Home Bartending: Balance And Tricks


Bartending – even at home – is serious stuff.

Sure, the fun side is whipping up some tasty drinks for family and friends.

But you need to be aware of other things when you’re throwing a party.

  • Know what you’re serving.

  • Know who you’re serving.

Knowing what you serve means pay attention to what goes in the glasses you serve.

Main tip: serve yourself first.

No, don’t pour yourself a full drink each time and guzzle it down. You won’t be much fun or serving many more drinks.

Here’s a trick. Have straws available. Use a straw like a baster and extract a small sample of the wine or the cocktail. Taste it before you hand it to your guest. If you feel like you’re imbibing too much then spit it out; you’ll still get the taste left on your palate.

The best bartenders do it. Here is a shot of Stephen at the Front Porch Café in Miami doing just that.

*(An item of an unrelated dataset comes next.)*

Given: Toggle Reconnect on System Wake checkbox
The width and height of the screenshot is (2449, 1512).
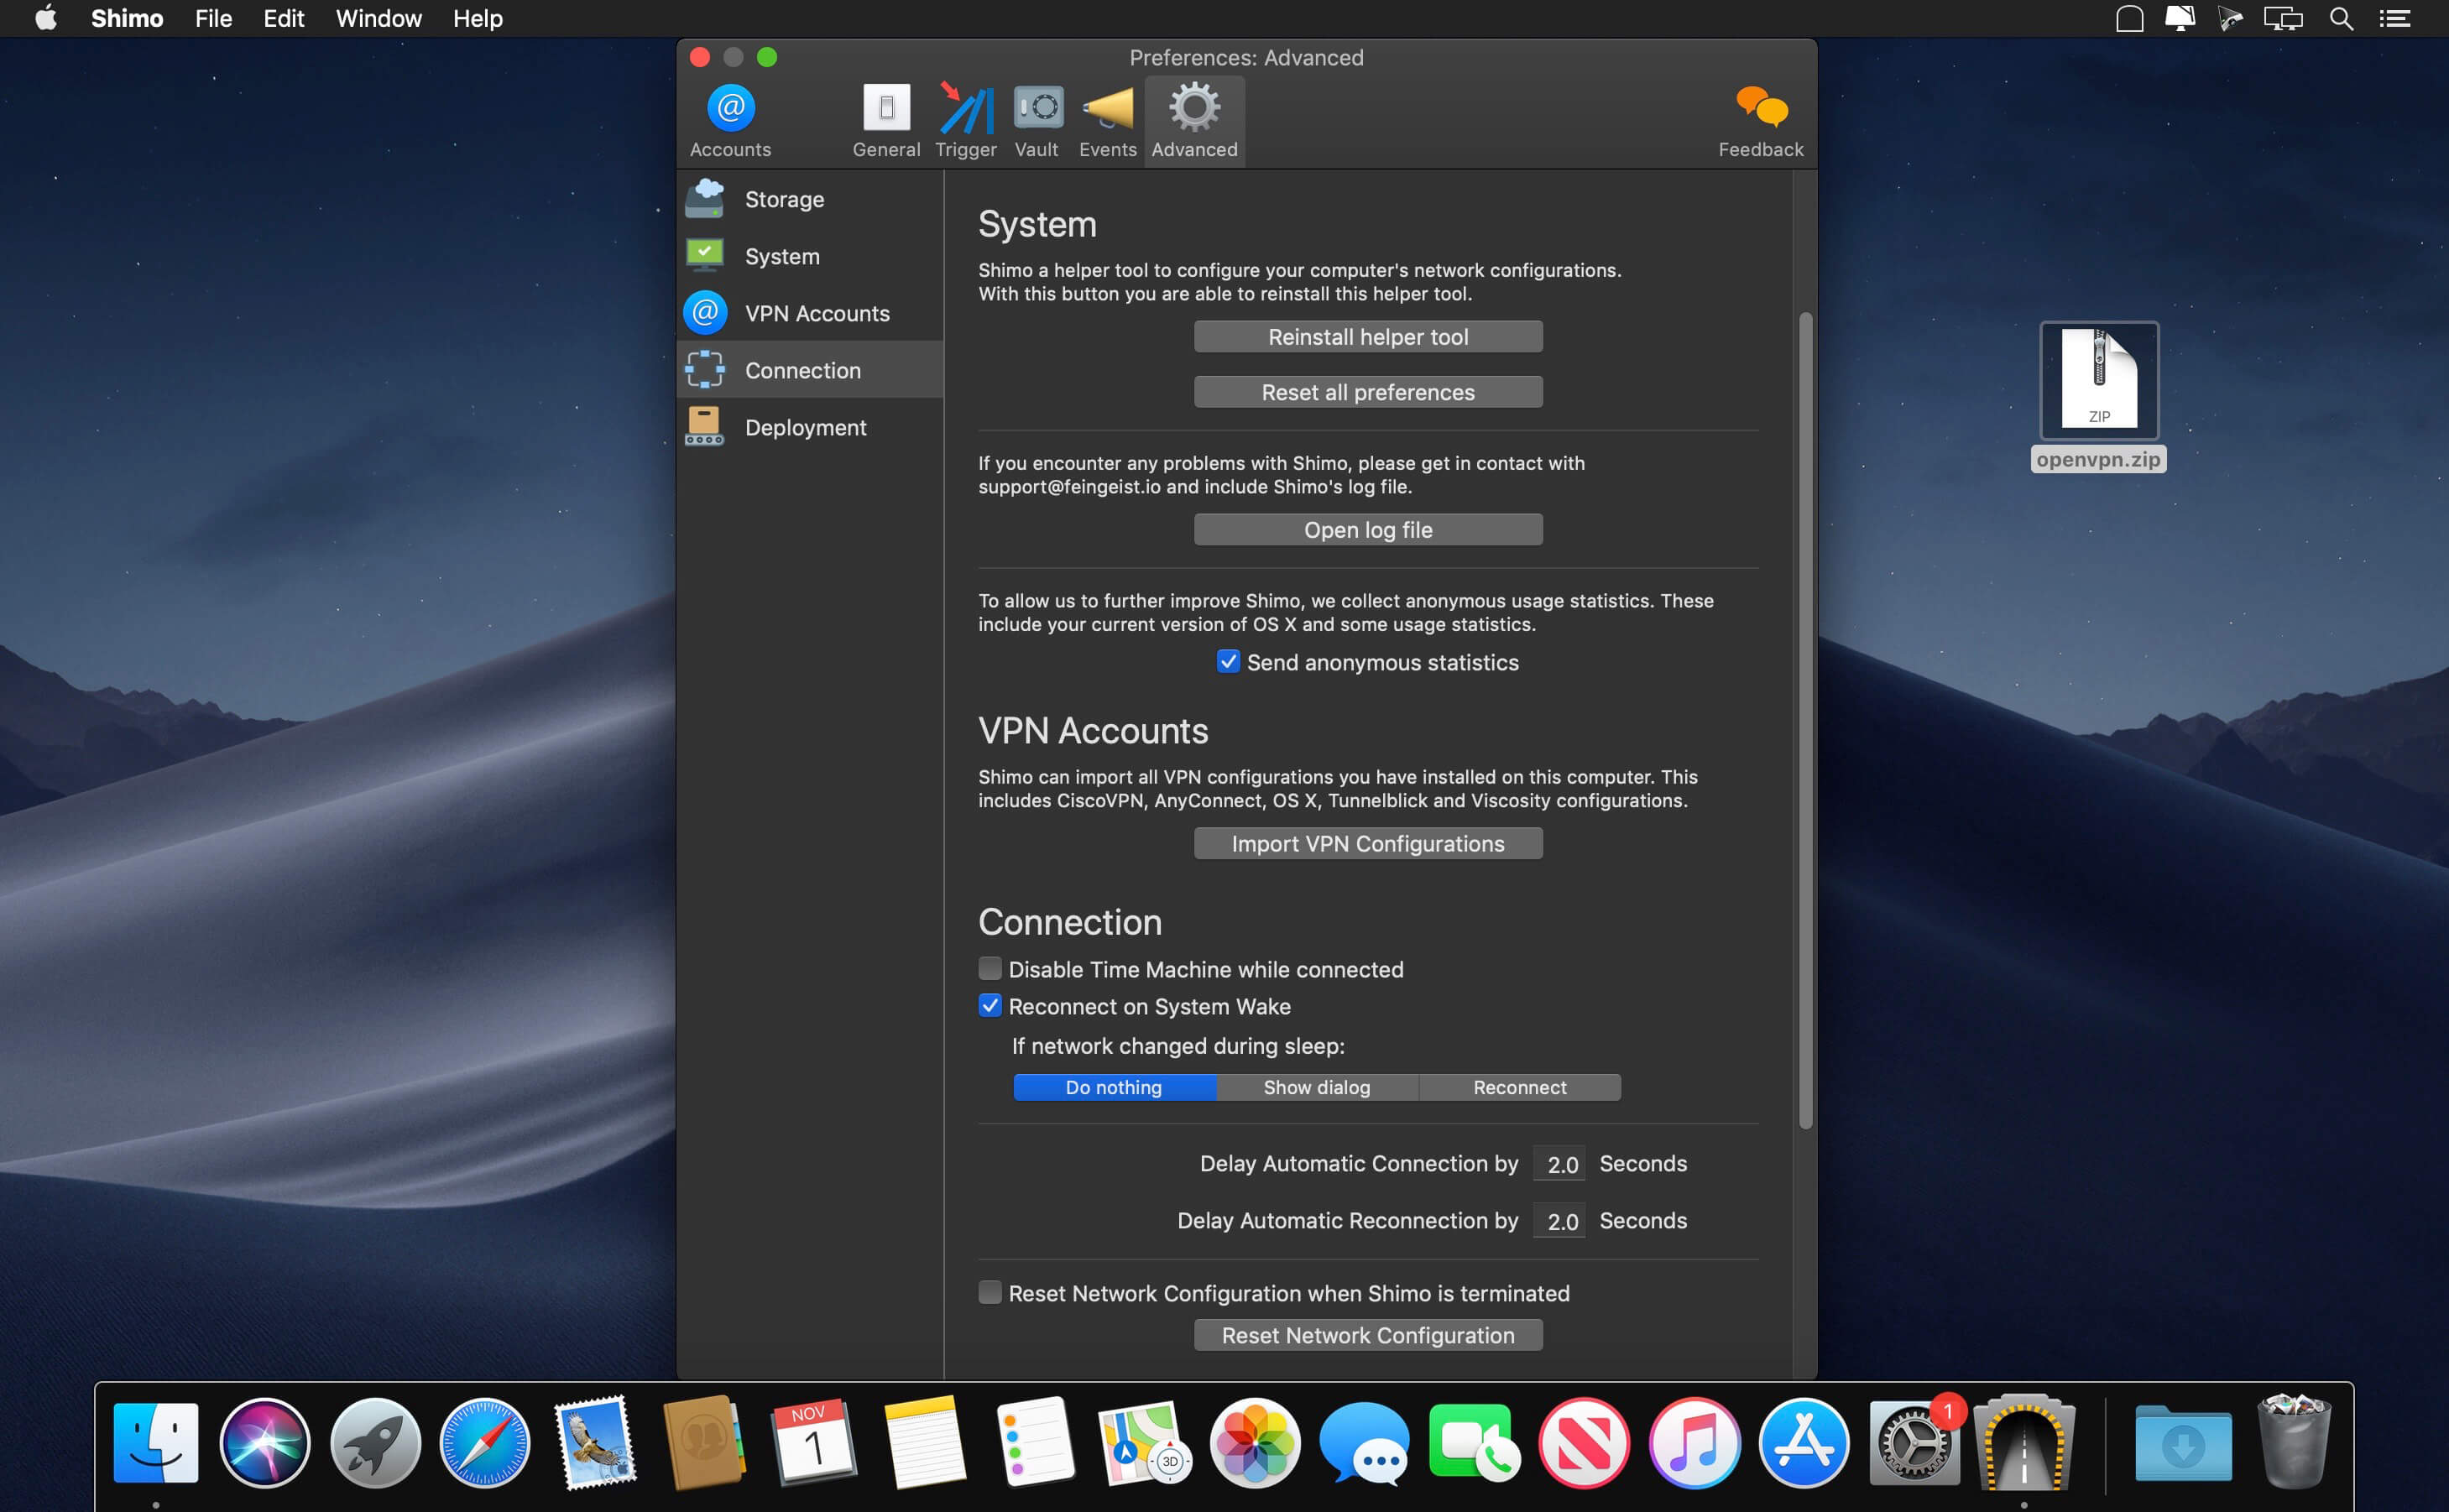Looking at the screenshot, I should 990,1006.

(In an upcoming post we will highlight Stephen and some other great bartenders around the country.)

When you do it at home, it shows your guests you care. Plus, you will save them – and yourself -- from embarrassment.

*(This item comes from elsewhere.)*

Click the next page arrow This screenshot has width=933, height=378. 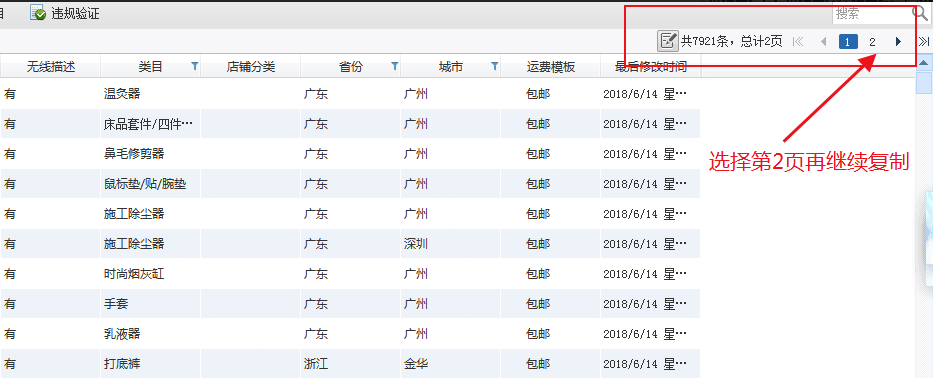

I can attest to it. Recently, one of my biggest bartending faux pas happened at a holiday party with my friend Bill who drinks red wine.

“I have one of my favorite Pinot Noirs,” I told him. It was a recently bought Costco Pinot Noir from Carneros.

Bill said, “Perfect.”

I poured him a glass, but I noticed he didn’t have much more throughout the evening.

Later, after everyone left, I took a quick sip of the Pinot – and spit it out. It was musty and approaching vinegar. Clearly, the cork was compromised. (Costco took it back without question, as always.)

Here's another tip: Don’t be afraid to buy wine with screw top bottles, in boxes, or from in kegs. Many good wines are doing this because cork is becoming unreliable and scarce, as we found out here.

Needless to say, I was embarrassed about giving Bill bad wine. I spoke to Bill later who brushed it off as if nothing happened – which leads to the next point.

Know who you are serving.

Bill is a laid-back, nice fellow who never has an angry word or complaint. And he doesn’t consider himself a wine connoisseur.

Still, I should have picked up on his first, unexcited response to his first sip of the wine.

You also want to make sure the taste of your wine choices or your creations fit your guests’ palates. I always ask if a wine drinker if he or she prefers dry, sweet, oak, butter, herbs, or grassy. A cocktail drinker I ask: fruity, more citrus, or spicy.

Doing this gives your guests the OK to voice their opinion – to accept or reject -- the concoction you’ve mixed.

However, there are bigger reasons to be aware of who you are serving – even in your home.

If someone is drinking at your home and causes a drunk driving accident, you could be liable. The consequences are worse if the drunk driver is under age.

Another tip: make sure your home or renters insurance covers liability claims.

Another tip: take a bartending course. Yes, even if you don’t want to be a professional bartender.

If you love mixing drinks, these courses can be fun. But they’re also instructive.

I took the Harvard Bartending Course – even though I have done some professional bartending.

If you can't get to the Boston area, look for a course in your region. Make sure the course includes a TIPS course which means Training for Intervention Procedures by Servers of Alcohol.